▶ **Provided information**
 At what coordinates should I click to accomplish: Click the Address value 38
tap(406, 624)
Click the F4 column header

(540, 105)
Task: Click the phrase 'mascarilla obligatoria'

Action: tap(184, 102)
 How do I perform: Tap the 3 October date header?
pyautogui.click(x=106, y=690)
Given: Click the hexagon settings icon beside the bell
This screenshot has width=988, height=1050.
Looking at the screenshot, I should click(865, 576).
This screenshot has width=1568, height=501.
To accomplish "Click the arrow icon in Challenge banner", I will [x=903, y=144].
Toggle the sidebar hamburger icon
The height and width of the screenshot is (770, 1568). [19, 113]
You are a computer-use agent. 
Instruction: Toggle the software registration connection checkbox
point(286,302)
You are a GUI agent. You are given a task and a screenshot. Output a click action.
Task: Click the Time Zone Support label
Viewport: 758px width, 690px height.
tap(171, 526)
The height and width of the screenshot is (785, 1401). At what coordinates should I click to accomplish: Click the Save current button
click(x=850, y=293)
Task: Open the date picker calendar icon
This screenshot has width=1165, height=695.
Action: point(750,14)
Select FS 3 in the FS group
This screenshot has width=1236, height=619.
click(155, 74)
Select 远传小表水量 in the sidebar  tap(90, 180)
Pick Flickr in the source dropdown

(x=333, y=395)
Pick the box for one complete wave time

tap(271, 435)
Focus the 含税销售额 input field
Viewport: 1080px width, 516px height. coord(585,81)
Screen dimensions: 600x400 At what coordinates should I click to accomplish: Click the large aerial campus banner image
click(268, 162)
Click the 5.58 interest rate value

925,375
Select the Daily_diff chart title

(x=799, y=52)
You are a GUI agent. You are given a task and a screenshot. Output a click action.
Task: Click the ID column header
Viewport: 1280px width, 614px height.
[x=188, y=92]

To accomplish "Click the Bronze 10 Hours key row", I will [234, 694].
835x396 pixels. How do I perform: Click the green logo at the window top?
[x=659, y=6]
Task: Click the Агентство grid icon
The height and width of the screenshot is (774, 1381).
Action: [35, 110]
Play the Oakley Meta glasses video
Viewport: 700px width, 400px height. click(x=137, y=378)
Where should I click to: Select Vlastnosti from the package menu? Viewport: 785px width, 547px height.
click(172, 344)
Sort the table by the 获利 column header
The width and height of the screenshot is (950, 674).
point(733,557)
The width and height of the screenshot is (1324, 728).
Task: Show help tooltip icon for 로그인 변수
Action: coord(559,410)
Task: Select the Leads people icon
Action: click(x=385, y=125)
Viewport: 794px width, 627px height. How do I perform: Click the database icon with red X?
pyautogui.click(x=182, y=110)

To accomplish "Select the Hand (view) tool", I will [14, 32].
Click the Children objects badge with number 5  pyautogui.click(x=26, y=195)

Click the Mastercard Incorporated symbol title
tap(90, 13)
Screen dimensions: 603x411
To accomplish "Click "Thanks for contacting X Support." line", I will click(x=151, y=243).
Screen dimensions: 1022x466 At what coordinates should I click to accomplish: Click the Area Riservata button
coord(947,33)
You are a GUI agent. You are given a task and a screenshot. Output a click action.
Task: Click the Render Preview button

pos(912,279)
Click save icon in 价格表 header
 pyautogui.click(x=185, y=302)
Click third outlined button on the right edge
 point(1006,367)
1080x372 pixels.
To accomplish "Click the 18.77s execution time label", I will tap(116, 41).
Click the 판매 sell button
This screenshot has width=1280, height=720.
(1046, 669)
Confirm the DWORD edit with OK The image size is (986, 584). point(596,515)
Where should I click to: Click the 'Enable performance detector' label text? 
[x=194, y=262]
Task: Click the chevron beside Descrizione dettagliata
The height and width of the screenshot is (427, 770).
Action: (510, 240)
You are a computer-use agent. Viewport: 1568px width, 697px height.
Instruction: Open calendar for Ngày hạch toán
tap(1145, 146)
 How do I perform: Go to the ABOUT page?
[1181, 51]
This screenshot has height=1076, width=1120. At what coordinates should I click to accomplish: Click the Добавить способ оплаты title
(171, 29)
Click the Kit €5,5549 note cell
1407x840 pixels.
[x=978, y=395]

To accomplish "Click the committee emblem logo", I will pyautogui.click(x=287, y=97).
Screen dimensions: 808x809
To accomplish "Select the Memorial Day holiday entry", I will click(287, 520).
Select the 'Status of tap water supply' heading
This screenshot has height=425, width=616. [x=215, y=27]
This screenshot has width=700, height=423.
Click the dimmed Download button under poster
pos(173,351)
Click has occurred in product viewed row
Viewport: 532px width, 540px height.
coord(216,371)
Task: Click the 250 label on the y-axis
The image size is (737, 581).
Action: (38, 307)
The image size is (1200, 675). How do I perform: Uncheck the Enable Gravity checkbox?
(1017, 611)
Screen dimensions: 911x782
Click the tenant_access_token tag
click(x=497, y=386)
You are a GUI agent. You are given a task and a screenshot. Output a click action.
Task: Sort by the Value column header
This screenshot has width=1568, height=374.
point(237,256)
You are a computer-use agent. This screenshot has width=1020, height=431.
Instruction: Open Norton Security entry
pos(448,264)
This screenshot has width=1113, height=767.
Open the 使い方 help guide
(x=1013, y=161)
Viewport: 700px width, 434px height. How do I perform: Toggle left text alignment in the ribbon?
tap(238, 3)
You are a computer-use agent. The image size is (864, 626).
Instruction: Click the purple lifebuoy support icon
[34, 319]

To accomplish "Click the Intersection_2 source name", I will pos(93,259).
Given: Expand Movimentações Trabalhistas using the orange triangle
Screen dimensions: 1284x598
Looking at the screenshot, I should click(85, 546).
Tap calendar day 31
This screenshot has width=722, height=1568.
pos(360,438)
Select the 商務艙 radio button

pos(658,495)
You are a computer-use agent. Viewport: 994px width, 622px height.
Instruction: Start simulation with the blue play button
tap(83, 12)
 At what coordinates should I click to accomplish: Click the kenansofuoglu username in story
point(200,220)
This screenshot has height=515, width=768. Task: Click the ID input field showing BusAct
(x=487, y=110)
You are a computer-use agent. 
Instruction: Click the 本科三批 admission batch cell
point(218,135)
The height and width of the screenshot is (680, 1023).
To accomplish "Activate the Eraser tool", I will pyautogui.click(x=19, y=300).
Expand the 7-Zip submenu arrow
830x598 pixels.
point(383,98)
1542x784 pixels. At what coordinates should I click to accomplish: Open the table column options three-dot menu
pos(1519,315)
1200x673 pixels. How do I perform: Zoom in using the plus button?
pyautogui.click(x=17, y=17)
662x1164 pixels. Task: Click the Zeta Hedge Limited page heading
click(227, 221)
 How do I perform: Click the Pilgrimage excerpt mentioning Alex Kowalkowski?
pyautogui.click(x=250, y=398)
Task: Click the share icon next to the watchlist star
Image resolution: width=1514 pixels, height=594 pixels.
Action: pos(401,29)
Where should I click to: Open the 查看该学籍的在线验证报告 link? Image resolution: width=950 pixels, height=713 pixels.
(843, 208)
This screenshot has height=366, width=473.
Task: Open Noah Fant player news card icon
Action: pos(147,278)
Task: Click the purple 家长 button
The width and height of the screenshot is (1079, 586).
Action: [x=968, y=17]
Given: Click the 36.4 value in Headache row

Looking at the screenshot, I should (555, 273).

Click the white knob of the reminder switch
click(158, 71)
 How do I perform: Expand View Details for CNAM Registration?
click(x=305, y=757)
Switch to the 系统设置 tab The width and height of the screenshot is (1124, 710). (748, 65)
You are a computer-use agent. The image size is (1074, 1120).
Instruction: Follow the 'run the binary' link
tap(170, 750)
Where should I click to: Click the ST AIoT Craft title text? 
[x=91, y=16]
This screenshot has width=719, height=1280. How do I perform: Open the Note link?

▶ **Task goal**
Return the entries above, every line intact.

▶ **Written solution**
 At what coordinates should I click to accomplish: Click the Address value 38
tap(406, 624)
Click the F4 column header

(540, 105)
Task: Click the phrase 'mascarilla obligatoria'

Action: tap(184, 102)
 How do I perform: Tap the 3 October date header?
pyautogui.click(x=106, y=690)
Given: Click the hexagon settings icon beside the bell
This screenshot has width=988, height=1050.
Looking at the screenshot, I should click(865, 576).
This screenshot has width=1568, height=501.
To accomplish "Click the arrow icon in Challenge banner", I will [x=903, y=144].
Toggle the sidebar hamburger icon
The height and width of the screenshot is (770, 1568). [19, 113]
You are a computer-use agent. 
Instruction: Toggle the software registration connection checkbox
point(286,302)
You are a GUI agent. You are given a task and a screenshot. Output a click action.
Task: Click the Time Zone Support label
Viewport: 758px width, 690px height.
tap(171, 526)
The height and width of the screenshot is (785, 1401). At what coordinates should I click to accomplish: Click the Save current button
click(x=850, y=293)
Task: Open the date picker calendar icon
This screenshot has width=1165, height=695.
Action: point(750,14)
Select FS 3 in the FS group
This screenshot has width=1236, height=619.
click(155, 74)
Select 远传小表水量 in the sidebar  tap(90, 180)
Pick Flickr in the source dropdown

(x=333, y=395)
Pick the box for one complete wave time

tap(271, 435)
Focus the 含税销售额 input field
Viewport: 1080px width, 516px height. coord(585,81)
Screen dimensions: 600x400 At what coordinates should I click to accomplish: Click the large aerial campus banner image
click(268, 162)
Click the 5.58 interest rate value

925,375
Select the Daily_diff chart title

(x=799, y=52)
You are a GUI agent. You are given a task and a screenshot. Output a click action.
Task: Click the ID column header
Viewport: 1280px width, 614px height.
[x=188, y=92]

To accomplish "Click the Bronze 10 Hours key row", I will [234, 694].
835x396 pixels. How do I perform: Click the green logo at the window top?
[x=659, y=6]
Task: Click the Агентство grid icon
The height and width of the screenshot is (774, 1381).
Action: [35, 110]
Play the Oakley Meta glasses video
Viewport: 700px width, 400px height. click(x=137, y=378)
Where should I click to: Select Vlastnosti from the package menu? Viewport: 785px width, 547px height.
click(172, 344)
Sort the table by the 获利 column header
The width and height of the screenshot is (950, 674).
point(733,557)
The width and height of the screenshot is (1324, 728).
Task: Show help tooltip icon for 로그인 변수
Action: coord(559,410)
Task: Select the Leads people icon
Action: click(x=385, y=125)
Viewport: 794px width, 627px height. How do I perform: Click the database icon with red X?
pyautogui.click(x=182, y=110)

To accomplish "Select the Hand (view) tool", I will [14, 32].
Click the Children objects badge with number 5  pyautogui.click(x=26, y=195)

Click the Mastercard Incorporated symbol title
tap(90, 13)
Screen dimensions: 603x411
To accomplish "Click "Thanks for contacting X Support." line", I will click(x=151, y=243).
Screen dimensions: 1022x466 At what coordinates should I click to accomplish: Click the Area Riservata button
coord(947,33)
You are a GUI agent. You are given a task and a screenshot. Output a click action.
Task: Click the Render Preview button

pos(912,279)
Click save icon in 价格表 header
 pyautogui.click(x=185, y=302)
Click third outlined button on the right edge
 point(1006,367)
1080x372 pixels.
To accomplish "Click the 18.77s execution time label", I will tap(116, 41).
Click the 판매 sell button
This screenshot has width=1280, height=720.
(1046, 669)
Confirm the DWORD edit with OK The image size is (986, 584). point(596,515)
Where should I click to: Click the 'Enable performance detector' label text? 
[x=194, y=262]
Task: Click the chevron beside Descrizione dettagliata
The height and width of the screenshot is (427, 770).
Action: (510, 240)
You are a computer-use agent. Viewport: 1568px width, 697px height.
Instruction: Open calendar for Ngày hạch toán
tap(1145, 146)
 How do I perform: Go to the ABOUT page?
[1181, 51]
This screenshot has height=1076, width=1120. At what coordinates should I click to accomplish: Click the Добавить способ оплаты title
(171, 29)
Click the Kit €5,5549 note cell
1407x840 pixels.
[x=978, y=395]

To accomplish "Click the committee emblem logo", I will pyautogui.click(x=287, y=97).
Screen dimensions: 808x809
To accomplish "Select the Memorial Day holiday entry", I will click(287, 520).
Select the 'Status of tap water supply' heading
This screenshot has height=425, width=616. [x=215, y=27]
This screenshot has width=700, height=423.
Click the dimmed Download button under poster
pos(173,351)
Click has occurred in product viewed row
Viewport: 532px width, 540px height.
coord(216,371)
Task: Click the 250 label on the y-axis
The image size is (737, 581).
Action: (38, 307)
The image size is (1200, 675). How do I perform: Uncheck the Enable Gravity checkbox?
(1017, 611)
Screen dimensions: 911x782
Click the tenant_access_token tag
click(x=497, y=386)
You are a GUI agent. You are given a task and a screenshot. Output a click action.
Task: Sort by the Value column header
This screenshot has width=1568, height=374.
point(237,256)
You are a computer-use agent. This screenshot has width=1020, height=431.
Instruction: Open Norton Security entry
pos(448,264)
This screenshot has width=1113, height=767.
Open the 使い方 help guide
(x=1013, y=161)
Viewport: 700px width, 434px height. How do I perform: Toggle left text alignment in the ribbon?
tap(238, 3)
You are a computer-use agent. The image size is (864, 626).
Instruction: Click the purple lifebuoy support icon
[34, 319]

To accomplish "Click the Intersection_2 source name", I will pos(93,259).
Given: Expand Movimentações Trabalhistas using the orange triangle
Screen dimensions: 1284x598
Looking at the screenshot, I should click(85, 546).
Tap calendar day 31
This screenshot has width=722, height=1568.
pos(360,438)
Select the 商務艙 radio button

pos(658,495)
You are a computer-use agent. Viewport: 994px width, 622px height.
Instruction: Start simulation with the blue play button
tap(83, 12)
 At what coordinates should I click to accomplish: Click the kenansofuoglu username in story
point(200,220)
This screenshot has height=515, width=768. Task: Click the ID input field showing BusAct
(x=487, y=110)
You are a computer-use agent. 
Instruction: Click the 本科三批 admission batch cell
point(218,135)
The height and width of the screenshot is (680, 1023).
To accomplish "Activate the Eraser tool", I will pyautogui.click(x=19, y=300).
Expand the 7-Zip submenu arrow
830x598 pixels.
point(383,98)
1542x784 pixels. At what coordinates should I click to accomplish: Open the table column options three-dot menu
pos(1519,315)
1200x673 pixels. How do I perform: Zoom in using the plus button?
pyautogui.click(x=17, y=17)
662x1164 pixels. Task: Click the Zeta Hedge Limited page heading
click(227, 221)
 How do I perform: Click the Pilgrimage excerpt mentioning Alex Kowalkowski?
pyautogui.click(x=250, y=398)
Task: Click the share icon next to the watchlist star
Image resolution: width=1514 pixels, height=594 pixels.
Action: pos(401,29)
Where should I click to: Open the 查看该学籍的在线验证报告 link? Image resolution: width=950 pixels, height=713 pixels.
(843, 208)
This screenshot has height=366, width=473.
Task: Open Noah Fant player news card icon
Action: pos(147,278)
Task: Click the purple 家长 button
The width and height of the screenshot is (1079, 586).
Action: [x=968, y=17]
Given: Click the 36.4 value in Headache row

Looking at the screenshot, I should (555, 273).

Click the white knob of the reminder switch
click(158, 71)
 How do I perform: Expand View Details for CNAM Registration?
click(x=305, y=757)
Switch to the 系统设置 tab The width and height of the screenshot is (1124, 710). (748, 65)
You are a computer-use agent. The image size is (1074, 1120).
Instruction: Follow the 'run the binary' link
tap(170, 750)
Where should I click to: Click the ST AIoT Craft title text? 
[x=91, y=16]
This screenshot has width=719, height=1280. How do I perform: Open the Note link?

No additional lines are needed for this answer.